Cânceres relacionados ao HPV provocam cerca de 7,5 mil mortes por ano no Brasil, aponta estudo

orzalaga stethoscope 6497490 1920

Os cânceres relacionados ao HPV provocam cerca de 7,5 mil mortes e 29 mil internações por ano no Brasil, segundo levantamento publicado na revista científica Human Vaccines & Immunotherapeutics. A análise, baseada em dados do Ministério da Saúde entre 2011 e 2019, indica que 85% dos casos atingem mulheres e aponta que a maior parte dessas ocorrências poderia ser evitada com vacinação e rastreamento precoce, informa a Agência Brasil. 

Embora o câncer do colo do útero concentre a maioria das hospitalizações e mortes registradas no período, os pesquisadores alertam para o crescimento de outros tipos de tumores ligados ao vírus. De acordo com o estudo, o HPV está associado a oito tipos de câncer, entre eles os de vagina, vulva, ânus, pênis e também os tumores de cabeça e pescoço, como os de orofaringe, laringe e cavidade oral.

O câncer anal foi o que apresentou o maior aumento proporcional durante o período analisado. As hospitalizações cresceram 3,1%, enquanto a mortalidade subiu 10,9%. 

Crescimento entre homens preocupa especialistas

A diretora executiva de Pesquisa de Dados de Mundo Real da farmacêutica MSD e líder do estudo, Cintia Parellada, afirma que ainda existe a percepção equivocada de que apenas mulheres devem se vacinar contra o HPV. Segundo ela, os cânceres de cabeça e pescoço associados ao vírus atingem homens em proporção quatro vezes maior do que mulheres.

A pesquisadora destaca ainda que, diferentemente do câncer de colo do útero, os tumores de cabeça e pescoço não possuem lesões precursoras identificáveis para tratamento antecipado. Nesses casos, a vacinação é considerada a principal forma de prevenção.

Os dados também mostram uma mudança na tendência do câncer de colo do útero. Entre 2011 e 2016, as internações caíram 4,7%, mas voltaram a crescer entre 2016 e 2019, período em que houve alta de 3,9%. A mortalidade acompanhou o mesmo movimento, passando de queda de 0,7% para aumento de 1,5%.

Outro ponto observado pelos pesquisadores é a incidência mais precoce desse tipo de câncer. As hospitalizações já se tornam expressivas a partir dos 30 anos, com média de idade das pacientes em 47 anos. Entre as mortes registradas, a média foi de 56 anos, faixa inferior à observada nos demais tumores associados ao HPV.

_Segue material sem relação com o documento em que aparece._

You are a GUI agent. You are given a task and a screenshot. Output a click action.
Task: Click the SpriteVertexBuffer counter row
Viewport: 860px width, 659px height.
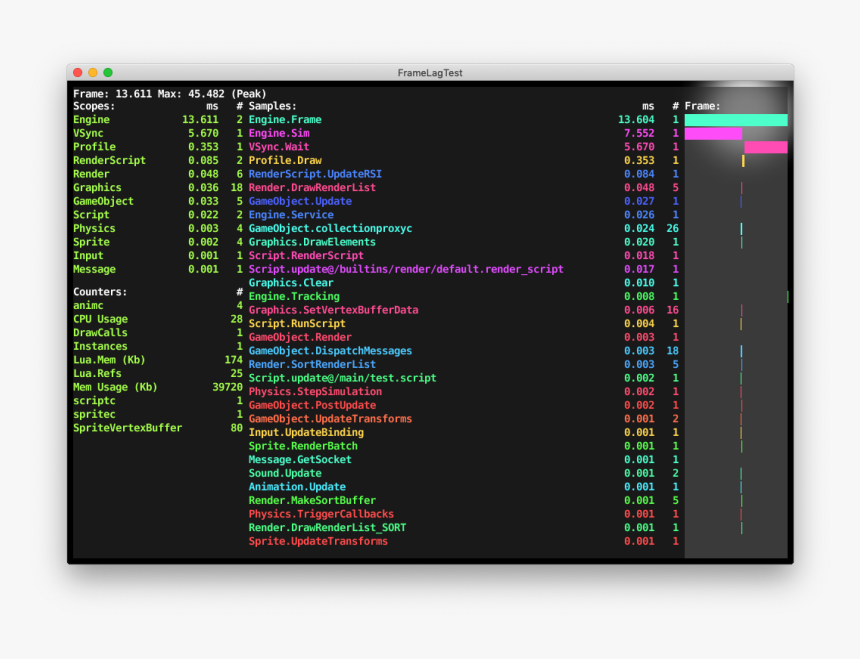(x=158, y=428)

SUS ampliou rastreamento e mantém campanha de vacinação

O estudo aponta ainda que apenas 40% das mulheres realizam o exame preventivo, o papanicolau, na frequência recomendada. O procedimento permite identificar lesões precursoras e acompanhar pacientes antes que o quadro evolua para câncer invasivo.

No ano passado, o Ministério da Saúde atualizou as diretrizes de rastreamento e passou a recomendar o teste DNA-HPV oncogênico para pessoas com útero entre 25 e 64 anos. O exame identifica a presença do vírus e os tipos com potencial cancerígeno. Em casos negativos, a repetição só é necessária após cinco anos.

A vacina contra o HPV está disponível no SUS desde 2014 e é indicada para crianças e adolescentes de 9 a 14 anos. O Ministério da Saúde mantém uma campanha de resgate vacinal para jovens de até 19 anos que não receberam a dose na idade recomendada. Pessoas imunodeprimidas, usuários de PrEP, vítimas de violência sexual e pacientes com histórico de lesões pré-cancerosas também fazem parte do público prioritário.